Another councillor, Henry Delph said that should Sooba relinquish her position, he would only support Deputy Town Clerk Sharon Henry Munroe replacing Sooba.
At this point, several of the PPP/C councillors caused an uproar as they argued that Sooba did not do anything wrong and should not be sent on leave. “We cannot took (sic) such action ’cause the Town Clerk did not commit an offence. She did nothing wrong, so why y’all want to send her on leave?” Ross questioned.
“Our practice in this council is that as long as an officer is serving for one year, they are qualified. This is the practice of the council all the time,” another PPP/C Councillor, Victor Sobers, argued.
In an invited comment, Green told Stabroek News that, “there was no question about it being legal or illegal. We asked her to proceed on leave and we wouldn’t be surprised, if with the backings of the minister, she seeks to resist it. This will allow the council to be able to deal with the matter,” he said.
In December 2013, City Hall’s Public Relations Officer Royston King had filed suit asking that the then minister, Ganga Persaud, show cause why his decision to appoint Carol Sooba as Town Clerk should not be reversed. King’s move came after Sooba was appointed despite widespread disapproval and also because an interview panel had voted her as the least qualified person for the job. King had charged that the decision was an abuse of power because Persaud had failed to apply the conditions he had originally requested when advertising for a Town Clerk.
King, Paul Clark and Darren Khan were the other applicants for the position.
Another motion was also moved yesterday by Mayor Green for the council to pay the legal fees to seek further legal advice on the matter. It was also approved.
Green stated that the council was duty-bound to seek further legal advice, “to interpret the decision so that there can be less ambiguity and no confusion. In this regard, I am proposing that councillors agree that the council be responsible for that initiative.”
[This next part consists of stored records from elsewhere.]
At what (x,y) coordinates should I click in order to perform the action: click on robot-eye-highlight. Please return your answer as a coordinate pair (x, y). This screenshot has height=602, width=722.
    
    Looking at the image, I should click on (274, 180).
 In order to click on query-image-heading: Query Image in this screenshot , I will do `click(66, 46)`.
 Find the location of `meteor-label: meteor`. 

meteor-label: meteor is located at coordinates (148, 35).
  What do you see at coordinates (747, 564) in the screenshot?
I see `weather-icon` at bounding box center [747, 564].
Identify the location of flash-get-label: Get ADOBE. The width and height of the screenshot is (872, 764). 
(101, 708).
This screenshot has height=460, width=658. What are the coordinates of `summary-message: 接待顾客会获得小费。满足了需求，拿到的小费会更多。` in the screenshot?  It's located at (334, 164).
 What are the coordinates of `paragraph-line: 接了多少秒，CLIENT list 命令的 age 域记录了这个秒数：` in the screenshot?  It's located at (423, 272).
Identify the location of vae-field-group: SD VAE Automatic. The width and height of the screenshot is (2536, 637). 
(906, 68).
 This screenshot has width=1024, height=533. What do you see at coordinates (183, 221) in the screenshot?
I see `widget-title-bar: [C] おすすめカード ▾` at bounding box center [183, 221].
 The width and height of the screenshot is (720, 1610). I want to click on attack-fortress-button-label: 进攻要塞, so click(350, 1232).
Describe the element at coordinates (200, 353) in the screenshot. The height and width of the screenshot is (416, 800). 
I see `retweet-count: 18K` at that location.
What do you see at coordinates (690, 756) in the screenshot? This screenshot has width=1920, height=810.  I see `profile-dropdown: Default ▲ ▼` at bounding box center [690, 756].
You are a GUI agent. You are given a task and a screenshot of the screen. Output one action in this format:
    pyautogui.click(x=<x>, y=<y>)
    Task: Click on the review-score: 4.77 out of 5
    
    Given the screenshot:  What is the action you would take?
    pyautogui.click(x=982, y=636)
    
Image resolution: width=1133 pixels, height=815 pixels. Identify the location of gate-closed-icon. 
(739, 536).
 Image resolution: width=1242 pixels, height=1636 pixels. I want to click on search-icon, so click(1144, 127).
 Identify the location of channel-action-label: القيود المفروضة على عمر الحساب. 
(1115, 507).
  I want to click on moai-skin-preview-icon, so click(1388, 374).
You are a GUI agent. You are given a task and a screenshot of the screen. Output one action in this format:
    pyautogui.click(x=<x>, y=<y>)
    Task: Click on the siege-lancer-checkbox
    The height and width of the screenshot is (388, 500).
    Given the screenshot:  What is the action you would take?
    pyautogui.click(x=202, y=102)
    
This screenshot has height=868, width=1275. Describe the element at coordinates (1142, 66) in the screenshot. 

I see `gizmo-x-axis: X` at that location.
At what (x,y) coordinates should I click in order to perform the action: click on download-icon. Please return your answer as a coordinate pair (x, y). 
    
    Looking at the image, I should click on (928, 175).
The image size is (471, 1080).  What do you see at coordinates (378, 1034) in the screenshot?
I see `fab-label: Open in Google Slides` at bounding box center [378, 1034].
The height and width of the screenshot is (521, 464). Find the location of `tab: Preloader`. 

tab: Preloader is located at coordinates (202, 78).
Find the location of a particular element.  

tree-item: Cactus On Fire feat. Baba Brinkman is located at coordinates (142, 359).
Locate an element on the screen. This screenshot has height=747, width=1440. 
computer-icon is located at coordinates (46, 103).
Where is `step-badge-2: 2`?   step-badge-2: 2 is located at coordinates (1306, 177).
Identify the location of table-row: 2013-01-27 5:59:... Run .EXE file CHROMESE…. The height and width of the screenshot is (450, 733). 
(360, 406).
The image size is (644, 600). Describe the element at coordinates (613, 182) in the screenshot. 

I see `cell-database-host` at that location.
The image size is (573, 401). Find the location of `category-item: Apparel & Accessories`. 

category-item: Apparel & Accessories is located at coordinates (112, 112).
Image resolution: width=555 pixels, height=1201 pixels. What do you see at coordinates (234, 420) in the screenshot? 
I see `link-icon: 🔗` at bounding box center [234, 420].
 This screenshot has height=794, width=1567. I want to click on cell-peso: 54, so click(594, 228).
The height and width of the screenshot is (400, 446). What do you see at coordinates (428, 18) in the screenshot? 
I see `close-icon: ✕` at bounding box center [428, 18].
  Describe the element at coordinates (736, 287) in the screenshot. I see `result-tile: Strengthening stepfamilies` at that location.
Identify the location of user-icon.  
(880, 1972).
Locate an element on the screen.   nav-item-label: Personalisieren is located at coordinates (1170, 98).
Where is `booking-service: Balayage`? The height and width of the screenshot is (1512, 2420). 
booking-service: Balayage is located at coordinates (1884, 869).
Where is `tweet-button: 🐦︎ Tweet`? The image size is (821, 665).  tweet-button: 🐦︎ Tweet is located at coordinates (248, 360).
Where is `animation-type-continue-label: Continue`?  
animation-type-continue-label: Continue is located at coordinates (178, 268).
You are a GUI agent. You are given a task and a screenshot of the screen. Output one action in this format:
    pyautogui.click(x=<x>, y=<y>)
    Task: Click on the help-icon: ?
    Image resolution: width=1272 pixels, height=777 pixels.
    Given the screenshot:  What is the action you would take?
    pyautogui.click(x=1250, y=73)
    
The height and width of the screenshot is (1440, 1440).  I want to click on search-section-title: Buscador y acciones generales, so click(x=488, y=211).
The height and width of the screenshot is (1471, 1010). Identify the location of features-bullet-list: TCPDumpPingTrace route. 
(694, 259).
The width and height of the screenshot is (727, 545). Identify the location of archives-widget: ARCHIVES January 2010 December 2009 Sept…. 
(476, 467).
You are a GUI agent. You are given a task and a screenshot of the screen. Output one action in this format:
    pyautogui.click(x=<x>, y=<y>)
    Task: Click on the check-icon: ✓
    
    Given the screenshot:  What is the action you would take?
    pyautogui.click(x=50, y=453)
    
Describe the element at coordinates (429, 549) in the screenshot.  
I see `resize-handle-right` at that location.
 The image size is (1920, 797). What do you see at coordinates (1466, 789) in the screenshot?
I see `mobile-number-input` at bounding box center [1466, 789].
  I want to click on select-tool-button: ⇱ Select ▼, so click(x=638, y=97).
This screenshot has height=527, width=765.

While a majority of councillors were in favour of this motion, Councillor Ross objected to this, stating that it was a private matter and not the council’s. “Why must the council pay for this when it was a private matter taken up by an individual and not the council? Not the council took [sic] that matter. Leh they understand the order that the judge made,” she argued.
The meeting was subsequently adjourned after several of the councillors decided to leave since they felt the meeting did not have any order.